This proposition is firmly established in California law. An exception arises where a claim to property is made by an executor adverse to the estate. This is due to his privity to the probate proceedings. Bauer v. Bauer, 201 Cal. 267, 272, 256 P. 820. Cf. Metzger v. Vestal, 2 Cal.2d 517, 523, 42 P.2d 67; Parsley v. Superior Court, 40 Cal.App.2d 446, 450, 104 P.2d 1073, where title is in the estate and the question is whether it is there as community or separate property.
In Bath v. Valdez, 70 Cal. 350, 360, 11 P. 724, 727, the supreme court says:
“It is the estate of the deceased up.on which the probate court administers. It is the title which the deceased had in and to real property at the time of his death, or which has inured to the estate after death and before distribution, which passes to the heirs and devisees.

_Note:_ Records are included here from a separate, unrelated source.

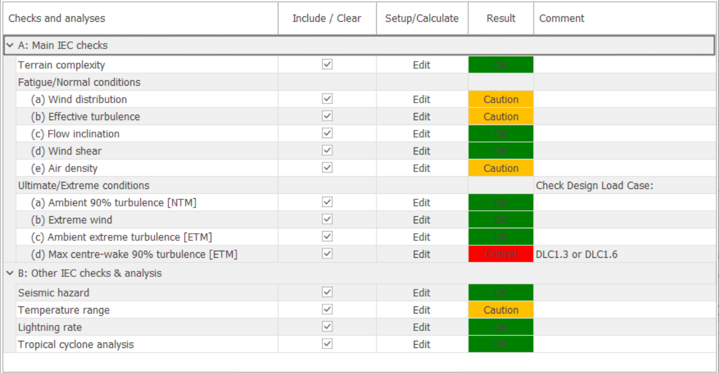The image size is (719, 373).
Task: Click the red Critical result for Max centre-wake
Action: click(x=500, y=254)
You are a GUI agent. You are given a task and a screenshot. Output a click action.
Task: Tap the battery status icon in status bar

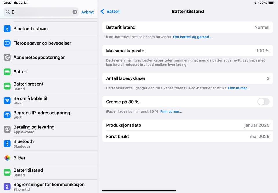271,3
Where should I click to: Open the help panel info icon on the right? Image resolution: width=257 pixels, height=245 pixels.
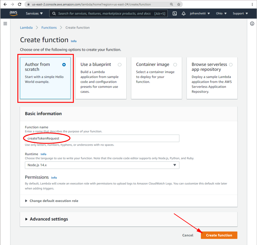pyautogui.click(x=252, y=24)
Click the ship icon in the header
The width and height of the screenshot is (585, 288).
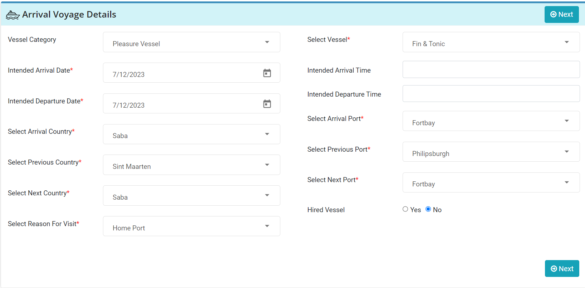tap(12, 14)
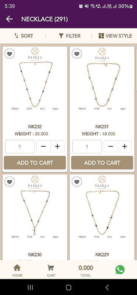Toggle wishlist heart on NK229 necklace
Screen dimensions: 137x295
point(77,181)
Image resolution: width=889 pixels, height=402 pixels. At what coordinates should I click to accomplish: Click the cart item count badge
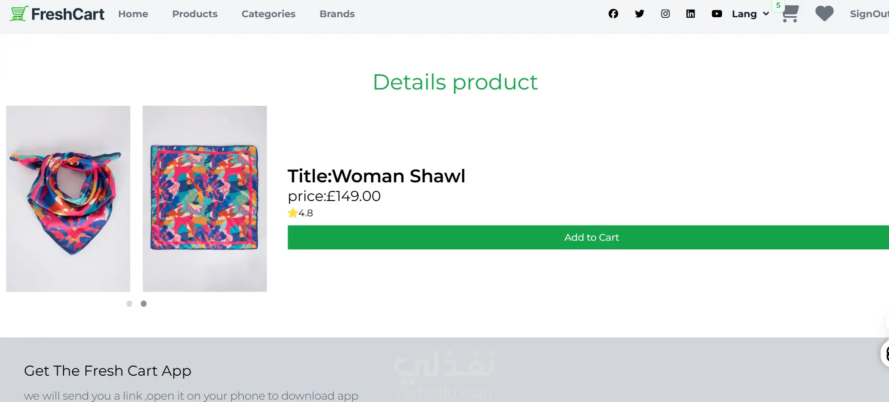(x=778, y=5)
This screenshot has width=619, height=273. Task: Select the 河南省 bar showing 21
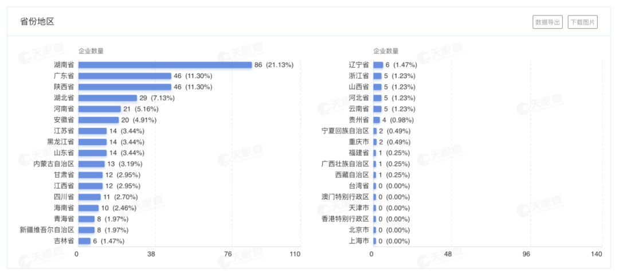pos(99,109)
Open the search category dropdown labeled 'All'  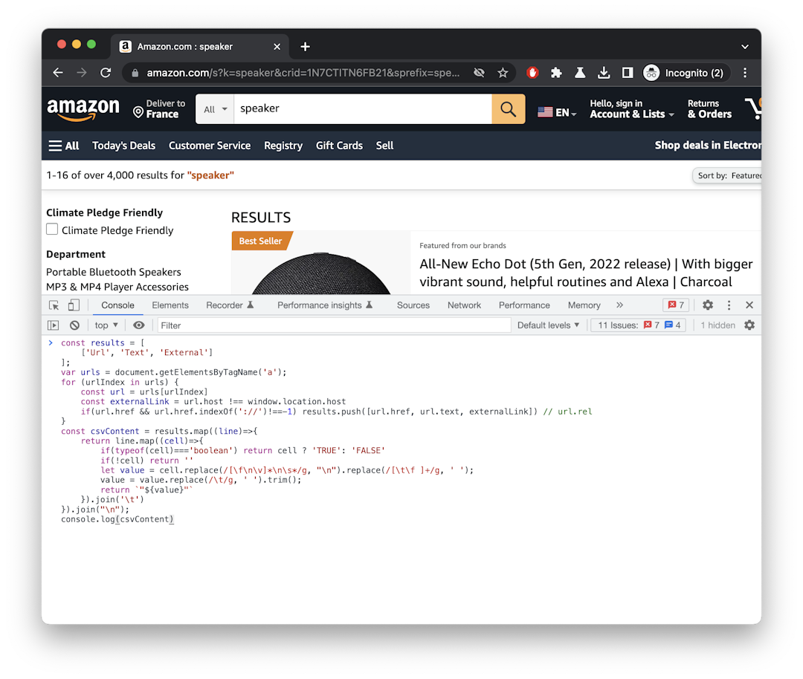[215, 108]
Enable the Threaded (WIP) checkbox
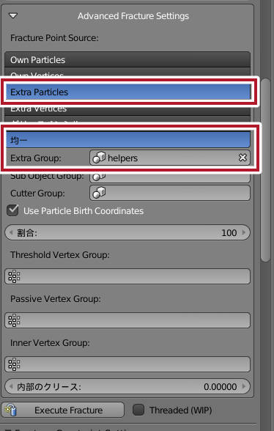Viewport: 274px width, 431px height. tap(138, 410)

“If there are outstanding or adverse claims to the estate vested in third parties, they are not affected by the probate proceedings, save as in cases of liens, etc., especially provided for by statute. * * * The probate court may inquire if the estate has an interest in or title to real property, and, if this question is decided in the affirmative, may distribute such estate, but it has no jurisdiction to determine the quality of the title, whether it be good or bad, but will leave the parties to pursue their remedies in a proper forum.” (Emphasis supplied.)
In Wittenbrock v. Wheadon, 128 Cal. 150, 152, 60 P. 664, 665, 79 Am.St.Rep. 32 the court held: “As the land was no part of the estate of Theodore Wheadon it was not subject to the probate jurisdiction of the superior court, and is not affected by the decree of distribution of his estate subsequently made by that court.”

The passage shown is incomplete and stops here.